■ **ЗАДАНИЕ 1**
Согласуются ли с отрывком ниже утверждения (а) «животное, по Плесснеру, живет в центре своей среды», (б) «автор способен быть искренним» и (в) «эксцентрическая позиционная форма позволяет человеку видеть себя со стороны»? На каждое ответьте «да» или «нет» и приведите решающие слова отрывка дословной цитатой.

■ **ВЫБРАННЫЙ ОТРЫВОК**
Автор, как продукт этой искусственности, не может быть искренним, ведь сама его связь с формой отрицает беспримесную честность бесформенного. Дилемму эту исследовал в свое время Хельмут Плесснер. Плесснер считал, что человек принципиально иначе ориентирован в среде своего обитания, чем животное. Животное живет в центре своей среды, «здесь и теперь». Человек же смещен по отношению к этому центру и занимает в собственном мире эксцентрическое, боковое положение. Плесснер писал: «В качестве Я, делающего возможным полную обращенность живой системы к самой себе, человек находится уже не в "здесь"--"теперь", но "позади" него, позади самого себя, как неуместный нигде, в ничто, претворенный в ничто, в пространственно-временное нигде-никогда. Неуместный нигде и вневременной, он делает возможным переживание самого себя, как переживание своей неуместности, как нахождение снаружи самого себя...» Эксцентрическая позиционная форма позволяет человеку видеть себя со стороны, и результатом этой странной позиции является крайняя искусственность его экзистенции.

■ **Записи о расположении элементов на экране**
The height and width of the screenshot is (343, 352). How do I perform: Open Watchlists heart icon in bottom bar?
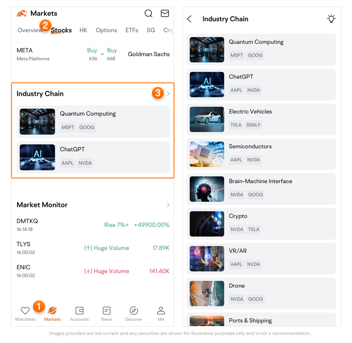point(25,311)
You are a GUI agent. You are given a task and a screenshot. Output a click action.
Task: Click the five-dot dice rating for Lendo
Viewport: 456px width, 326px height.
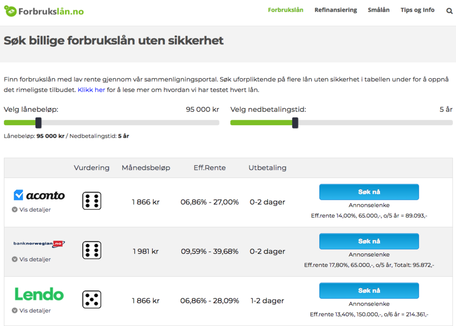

■ **ЗАДАНИЕ 2**
Поменяйте в записях выше «heart icon» на «bell icon» и приведите все записи заново, ничего больше не меняя. Изображения в ответ не включайте.

■ **РАЗОБРАННЫЙ ОТВЕТ 1**
(а) Да: «Животное живет в центре своей среды».
(б) Нет: «Автор, как продукт этой искусственности, не может быть искренним».
(в) Да: «Эксцентрическая позиционная форма позволяет человеку видеть себя со стороны».

■ **РАЗОБРАННЫЙ ОТВЕТ 2**
The height and width of the screenshot is (343, 352). How do I perform: Open Watchlists bell icon in bottom bar?
point(25,311)
You are a GUI agent. You are given a task and a screenshot. Output a click action.
Task: Click the five-dot dice rating for Lendo
Viewport: 456px width, 326px height.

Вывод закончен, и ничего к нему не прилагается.